[PROBLEM TO WORK ON]: Where does "Enable" appear in the data? Return each line that holds it.

[INPUT FOR THIS TASK]:

►

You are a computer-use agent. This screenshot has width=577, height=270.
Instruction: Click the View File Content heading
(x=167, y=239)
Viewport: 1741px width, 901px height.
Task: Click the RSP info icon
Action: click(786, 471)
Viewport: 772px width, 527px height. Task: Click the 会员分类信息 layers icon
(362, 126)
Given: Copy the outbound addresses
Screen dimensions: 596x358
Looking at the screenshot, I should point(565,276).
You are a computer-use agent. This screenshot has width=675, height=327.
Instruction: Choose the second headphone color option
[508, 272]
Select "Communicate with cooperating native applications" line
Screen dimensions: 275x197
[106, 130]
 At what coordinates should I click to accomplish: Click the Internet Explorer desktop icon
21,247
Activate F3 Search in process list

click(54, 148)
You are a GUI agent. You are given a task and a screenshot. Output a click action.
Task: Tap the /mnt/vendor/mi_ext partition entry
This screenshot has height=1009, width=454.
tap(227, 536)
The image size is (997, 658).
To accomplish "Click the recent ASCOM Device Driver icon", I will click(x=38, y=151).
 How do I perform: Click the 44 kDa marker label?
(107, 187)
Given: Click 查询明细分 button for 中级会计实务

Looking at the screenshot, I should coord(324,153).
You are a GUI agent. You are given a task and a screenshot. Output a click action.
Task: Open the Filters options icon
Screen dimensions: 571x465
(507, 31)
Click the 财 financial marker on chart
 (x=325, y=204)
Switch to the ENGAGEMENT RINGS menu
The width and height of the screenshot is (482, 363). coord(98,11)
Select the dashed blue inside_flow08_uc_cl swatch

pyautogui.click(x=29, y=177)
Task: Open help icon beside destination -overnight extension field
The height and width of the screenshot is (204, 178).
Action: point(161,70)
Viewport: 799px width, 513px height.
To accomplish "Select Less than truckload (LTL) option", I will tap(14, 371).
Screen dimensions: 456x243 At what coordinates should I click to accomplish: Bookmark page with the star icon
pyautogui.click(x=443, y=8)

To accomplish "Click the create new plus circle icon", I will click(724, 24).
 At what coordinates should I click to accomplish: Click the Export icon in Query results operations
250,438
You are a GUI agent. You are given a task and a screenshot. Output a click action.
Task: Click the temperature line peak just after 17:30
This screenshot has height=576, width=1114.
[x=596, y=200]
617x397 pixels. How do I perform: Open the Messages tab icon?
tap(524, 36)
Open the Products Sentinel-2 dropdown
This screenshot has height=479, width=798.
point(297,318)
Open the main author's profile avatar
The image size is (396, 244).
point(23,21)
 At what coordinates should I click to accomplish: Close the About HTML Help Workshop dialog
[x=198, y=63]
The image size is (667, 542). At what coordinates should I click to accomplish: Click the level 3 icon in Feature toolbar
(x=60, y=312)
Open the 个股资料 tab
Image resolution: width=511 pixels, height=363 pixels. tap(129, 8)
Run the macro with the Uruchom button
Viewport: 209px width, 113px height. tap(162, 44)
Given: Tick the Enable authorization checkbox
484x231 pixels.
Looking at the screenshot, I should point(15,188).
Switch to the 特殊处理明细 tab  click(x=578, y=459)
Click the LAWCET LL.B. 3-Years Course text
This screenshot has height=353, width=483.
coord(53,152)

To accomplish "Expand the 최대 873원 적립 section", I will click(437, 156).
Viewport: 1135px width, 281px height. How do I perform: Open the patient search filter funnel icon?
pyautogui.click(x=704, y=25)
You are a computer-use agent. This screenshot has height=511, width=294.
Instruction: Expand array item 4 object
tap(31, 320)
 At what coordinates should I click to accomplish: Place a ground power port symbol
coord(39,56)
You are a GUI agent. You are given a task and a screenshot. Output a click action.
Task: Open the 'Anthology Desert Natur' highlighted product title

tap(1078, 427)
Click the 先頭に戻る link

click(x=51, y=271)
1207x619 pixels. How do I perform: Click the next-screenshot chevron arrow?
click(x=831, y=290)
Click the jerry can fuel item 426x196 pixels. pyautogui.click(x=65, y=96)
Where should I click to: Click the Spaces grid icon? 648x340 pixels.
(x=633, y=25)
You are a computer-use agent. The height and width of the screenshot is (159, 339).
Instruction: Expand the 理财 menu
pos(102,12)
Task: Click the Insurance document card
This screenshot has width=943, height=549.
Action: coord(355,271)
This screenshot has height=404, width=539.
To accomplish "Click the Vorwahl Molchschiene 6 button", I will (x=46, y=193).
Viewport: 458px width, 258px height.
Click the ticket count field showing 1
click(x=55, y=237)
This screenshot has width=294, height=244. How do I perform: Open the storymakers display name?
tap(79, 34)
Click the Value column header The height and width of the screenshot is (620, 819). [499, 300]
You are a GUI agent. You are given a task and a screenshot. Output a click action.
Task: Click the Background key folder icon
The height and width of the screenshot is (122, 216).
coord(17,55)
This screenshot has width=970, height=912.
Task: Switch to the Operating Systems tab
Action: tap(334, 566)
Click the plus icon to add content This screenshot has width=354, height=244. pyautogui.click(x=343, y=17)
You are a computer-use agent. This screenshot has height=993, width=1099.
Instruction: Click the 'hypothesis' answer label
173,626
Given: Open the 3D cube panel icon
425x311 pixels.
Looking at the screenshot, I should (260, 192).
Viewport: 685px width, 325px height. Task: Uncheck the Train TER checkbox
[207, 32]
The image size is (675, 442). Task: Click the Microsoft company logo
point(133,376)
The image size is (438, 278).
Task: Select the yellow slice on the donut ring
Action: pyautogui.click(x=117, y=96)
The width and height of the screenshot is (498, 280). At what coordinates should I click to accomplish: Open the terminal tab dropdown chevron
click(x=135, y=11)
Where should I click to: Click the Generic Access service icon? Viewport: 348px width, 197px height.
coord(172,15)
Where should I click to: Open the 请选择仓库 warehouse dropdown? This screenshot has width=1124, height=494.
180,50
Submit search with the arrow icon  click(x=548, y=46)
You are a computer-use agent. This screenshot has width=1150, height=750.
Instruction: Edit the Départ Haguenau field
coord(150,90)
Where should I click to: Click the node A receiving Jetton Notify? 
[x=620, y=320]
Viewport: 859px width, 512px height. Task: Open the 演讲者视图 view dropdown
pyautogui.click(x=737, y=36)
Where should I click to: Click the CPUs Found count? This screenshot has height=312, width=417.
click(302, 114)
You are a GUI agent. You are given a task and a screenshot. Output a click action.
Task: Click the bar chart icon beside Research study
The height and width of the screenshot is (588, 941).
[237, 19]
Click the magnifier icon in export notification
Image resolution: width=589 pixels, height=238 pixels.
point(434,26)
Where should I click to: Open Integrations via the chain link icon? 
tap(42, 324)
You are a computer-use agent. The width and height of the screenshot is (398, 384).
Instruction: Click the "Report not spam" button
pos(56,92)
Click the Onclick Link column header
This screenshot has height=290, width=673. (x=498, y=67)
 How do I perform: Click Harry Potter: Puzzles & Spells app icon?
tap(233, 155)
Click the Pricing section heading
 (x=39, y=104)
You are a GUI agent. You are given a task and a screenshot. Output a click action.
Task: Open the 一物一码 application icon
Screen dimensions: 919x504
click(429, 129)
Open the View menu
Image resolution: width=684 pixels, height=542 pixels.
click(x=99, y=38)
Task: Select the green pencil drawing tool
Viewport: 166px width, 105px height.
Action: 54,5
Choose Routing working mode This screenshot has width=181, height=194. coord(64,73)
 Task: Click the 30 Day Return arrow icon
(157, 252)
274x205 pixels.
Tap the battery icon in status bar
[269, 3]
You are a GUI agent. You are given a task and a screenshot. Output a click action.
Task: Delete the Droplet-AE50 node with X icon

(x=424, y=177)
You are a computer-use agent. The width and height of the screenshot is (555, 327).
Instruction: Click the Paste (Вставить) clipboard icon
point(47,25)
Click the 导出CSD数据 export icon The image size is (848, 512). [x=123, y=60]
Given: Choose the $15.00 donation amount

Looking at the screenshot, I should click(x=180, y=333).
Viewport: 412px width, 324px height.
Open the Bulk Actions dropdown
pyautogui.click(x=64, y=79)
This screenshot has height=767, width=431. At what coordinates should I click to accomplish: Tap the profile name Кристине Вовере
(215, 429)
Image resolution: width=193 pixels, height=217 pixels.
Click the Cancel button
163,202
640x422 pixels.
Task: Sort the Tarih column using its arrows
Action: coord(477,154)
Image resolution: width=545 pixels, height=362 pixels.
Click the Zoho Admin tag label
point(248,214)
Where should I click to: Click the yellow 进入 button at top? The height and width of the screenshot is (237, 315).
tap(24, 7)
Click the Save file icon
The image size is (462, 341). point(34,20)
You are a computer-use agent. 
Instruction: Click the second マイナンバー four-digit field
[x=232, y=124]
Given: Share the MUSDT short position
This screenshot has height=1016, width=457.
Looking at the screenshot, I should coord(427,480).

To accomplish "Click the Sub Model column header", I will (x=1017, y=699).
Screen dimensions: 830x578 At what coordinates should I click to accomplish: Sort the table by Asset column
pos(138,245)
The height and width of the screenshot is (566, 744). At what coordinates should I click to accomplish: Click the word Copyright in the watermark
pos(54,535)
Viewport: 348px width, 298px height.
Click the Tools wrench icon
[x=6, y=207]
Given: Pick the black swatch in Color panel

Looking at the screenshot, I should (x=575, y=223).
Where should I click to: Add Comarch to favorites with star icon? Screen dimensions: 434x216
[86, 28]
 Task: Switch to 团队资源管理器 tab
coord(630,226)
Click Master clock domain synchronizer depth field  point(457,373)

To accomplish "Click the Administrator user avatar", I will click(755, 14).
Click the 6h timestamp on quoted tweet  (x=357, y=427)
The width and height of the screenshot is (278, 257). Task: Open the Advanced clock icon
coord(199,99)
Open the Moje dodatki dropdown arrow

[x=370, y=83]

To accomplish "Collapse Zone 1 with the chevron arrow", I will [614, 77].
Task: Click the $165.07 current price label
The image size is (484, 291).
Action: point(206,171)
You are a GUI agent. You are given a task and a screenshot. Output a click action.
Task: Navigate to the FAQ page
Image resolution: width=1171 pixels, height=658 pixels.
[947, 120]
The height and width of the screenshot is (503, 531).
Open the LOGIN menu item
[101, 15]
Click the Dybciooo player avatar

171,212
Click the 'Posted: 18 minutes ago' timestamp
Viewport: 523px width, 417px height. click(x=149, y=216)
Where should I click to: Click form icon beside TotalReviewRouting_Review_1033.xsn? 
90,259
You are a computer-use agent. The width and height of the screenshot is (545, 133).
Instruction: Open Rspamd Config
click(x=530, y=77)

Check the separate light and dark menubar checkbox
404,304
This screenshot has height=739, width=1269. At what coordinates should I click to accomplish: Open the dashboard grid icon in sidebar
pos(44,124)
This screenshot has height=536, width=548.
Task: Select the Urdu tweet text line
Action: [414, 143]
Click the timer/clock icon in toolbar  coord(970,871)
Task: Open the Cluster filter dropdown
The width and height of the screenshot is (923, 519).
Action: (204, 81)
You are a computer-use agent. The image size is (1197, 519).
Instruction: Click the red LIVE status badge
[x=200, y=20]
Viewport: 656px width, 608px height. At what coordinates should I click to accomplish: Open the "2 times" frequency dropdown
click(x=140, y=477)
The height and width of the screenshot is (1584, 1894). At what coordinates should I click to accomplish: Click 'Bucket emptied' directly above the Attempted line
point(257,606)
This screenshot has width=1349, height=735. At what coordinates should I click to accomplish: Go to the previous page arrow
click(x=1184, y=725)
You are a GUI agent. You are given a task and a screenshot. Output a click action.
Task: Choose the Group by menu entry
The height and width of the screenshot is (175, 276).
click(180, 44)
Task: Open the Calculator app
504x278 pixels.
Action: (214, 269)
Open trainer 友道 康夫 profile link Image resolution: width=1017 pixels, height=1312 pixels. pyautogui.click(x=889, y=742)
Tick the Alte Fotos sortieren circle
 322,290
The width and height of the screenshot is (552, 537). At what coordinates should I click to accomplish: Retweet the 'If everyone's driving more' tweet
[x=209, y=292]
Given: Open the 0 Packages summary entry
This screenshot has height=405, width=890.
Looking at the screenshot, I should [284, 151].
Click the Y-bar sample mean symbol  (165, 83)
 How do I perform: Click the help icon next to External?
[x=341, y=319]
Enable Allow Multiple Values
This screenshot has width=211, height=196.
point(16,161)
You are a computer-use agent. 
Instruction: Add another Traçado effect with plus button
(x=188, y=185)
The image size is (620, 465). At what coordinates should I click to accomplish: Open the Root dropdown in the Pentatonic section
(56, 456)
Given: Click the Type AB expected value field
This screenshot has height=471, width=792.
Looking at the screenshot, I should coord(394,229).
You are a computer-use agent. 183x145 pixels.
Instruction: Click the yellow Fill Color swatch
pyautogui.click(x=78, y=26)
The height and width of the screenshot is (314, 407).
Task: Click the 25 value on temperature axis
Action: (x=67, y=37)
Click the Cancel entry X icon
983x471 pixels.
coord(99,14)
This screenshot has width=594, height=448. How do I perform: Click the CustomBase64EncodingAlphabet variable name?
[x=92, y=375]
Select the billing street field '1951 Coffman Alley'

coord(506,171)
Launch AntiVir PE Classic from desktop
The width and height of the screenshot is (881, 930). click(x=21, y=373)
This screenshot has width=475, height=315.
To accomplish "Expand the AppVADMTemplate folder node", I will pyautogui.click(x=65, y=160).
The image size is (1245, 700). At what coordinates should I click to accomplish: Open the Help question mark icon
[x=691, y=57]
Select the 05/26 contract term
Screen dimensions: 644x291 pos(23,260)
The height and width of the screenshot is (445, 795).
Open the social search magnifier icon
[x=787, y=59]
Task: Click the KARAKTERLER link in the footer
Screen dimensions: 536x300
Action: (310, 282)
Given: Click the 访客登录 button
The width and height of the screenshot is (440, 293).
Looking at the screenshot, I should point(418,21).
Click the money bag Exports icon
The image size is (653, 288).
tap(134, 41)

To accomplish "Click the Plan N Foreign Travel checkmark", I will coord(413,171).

◄

[SOLUTION TO THE PROBLEM]:
Given: Tick the Enable authorization checkbox
Enable Allow Multiple Values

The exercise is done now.